ENTRIES SHOWN:
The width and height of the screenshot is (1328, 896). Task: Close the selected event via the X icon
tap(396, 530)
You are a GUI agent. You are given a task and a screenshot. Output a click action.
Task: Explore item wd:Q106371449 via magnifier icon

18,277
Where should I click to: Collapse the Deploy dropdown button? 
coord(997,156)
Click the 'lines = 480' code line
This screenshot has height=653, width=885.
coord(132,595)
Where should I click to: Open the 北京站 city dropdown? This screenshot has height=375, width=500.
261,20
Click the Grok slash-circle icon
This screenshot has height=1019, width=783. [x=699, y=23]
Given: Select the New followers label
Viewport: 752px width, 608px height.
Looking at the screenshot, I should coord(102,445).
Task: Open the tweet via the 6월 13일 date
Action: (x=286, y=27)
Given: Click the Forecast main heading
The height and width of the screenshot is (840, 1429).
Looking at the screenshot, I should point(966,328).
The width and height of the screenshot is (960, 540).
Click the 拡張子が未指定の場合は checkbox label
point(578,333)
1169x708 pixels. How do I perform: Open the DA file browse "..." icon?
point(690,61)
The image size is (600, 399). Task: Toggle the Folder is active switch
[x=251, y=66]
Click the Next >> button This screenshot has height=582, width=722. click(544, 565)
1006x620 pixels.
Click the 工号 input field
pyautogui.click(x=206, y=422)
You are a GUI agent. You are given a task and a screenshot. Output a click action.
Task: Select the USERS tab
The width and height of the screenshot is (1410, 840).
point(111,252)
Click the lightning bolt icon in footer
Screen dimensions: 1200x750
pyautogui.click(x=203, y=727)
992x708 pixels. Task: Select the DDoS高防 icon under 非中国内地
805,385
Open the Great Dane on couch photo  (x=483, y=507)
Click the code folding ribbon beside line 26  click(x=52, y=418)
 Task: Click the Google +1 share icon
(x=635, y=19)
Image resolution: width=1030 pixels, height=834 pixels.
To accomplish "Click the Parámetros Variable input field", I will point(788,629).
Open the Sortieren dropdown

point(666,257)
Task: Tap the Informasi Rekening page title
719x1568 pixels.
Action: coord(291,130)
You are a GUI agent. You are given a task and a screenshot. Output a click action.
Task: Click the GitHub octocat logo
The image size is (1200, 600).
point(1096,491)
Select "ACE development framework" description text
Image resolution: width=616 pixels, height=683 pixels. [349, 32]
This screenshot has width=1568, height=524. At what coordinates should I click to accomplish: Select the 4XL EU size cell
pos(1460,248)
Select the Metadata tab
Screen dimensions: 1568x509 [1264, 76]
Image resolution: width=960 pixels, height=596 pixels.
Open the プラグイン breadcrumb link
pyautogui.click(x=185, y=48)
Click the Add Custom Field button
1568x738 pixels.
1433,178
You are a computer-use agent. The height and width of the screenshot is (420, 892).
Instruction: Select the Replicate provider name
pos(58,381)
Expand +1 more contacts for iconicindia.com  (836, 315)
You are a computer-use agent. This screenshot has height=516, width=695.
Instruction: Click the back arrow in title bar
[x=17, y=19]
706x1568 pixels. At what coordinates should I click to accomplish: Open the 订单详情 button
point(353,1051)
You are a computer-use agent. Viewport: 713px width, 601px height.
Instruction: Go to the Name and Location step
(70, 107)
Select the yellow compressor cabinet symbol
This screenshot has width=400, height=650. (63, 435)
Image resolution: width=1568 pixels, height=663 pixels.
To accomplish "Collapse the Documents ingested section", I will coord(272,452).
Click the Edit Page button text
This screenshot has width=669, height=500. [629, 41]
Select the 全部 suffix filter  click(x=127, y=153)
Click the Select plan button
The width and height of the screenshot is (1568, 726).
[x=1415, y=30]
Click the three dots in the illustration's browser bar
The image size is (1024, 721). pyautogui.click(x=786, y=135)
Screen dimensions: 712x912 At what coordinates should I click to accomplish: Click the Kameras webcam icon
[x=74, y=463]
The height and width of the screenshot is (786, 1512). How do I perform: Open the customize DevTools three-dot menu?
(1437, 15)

TASK REQUIREMENTS:
Reproduce word for word the stretch of the records from the start through the line containing "coord(132,595)".

RESPONSE TO THIS EXERCISE:
The width and height of the screenshot is (1328, 896). Task: Close the selected event via the X icon
tap(396, 530)
You are a GUI agent. You are given a task and a screenshot. Output a click action.
Task: Explore item wd:Q106371449 via magnifier icon

18,277
Where should I click to: Collapse the Deploy dropdown button? 
coord(997,156)
Click the 'lines = 480' code line
This screenshot has height=653, width=885.
coord(132,595)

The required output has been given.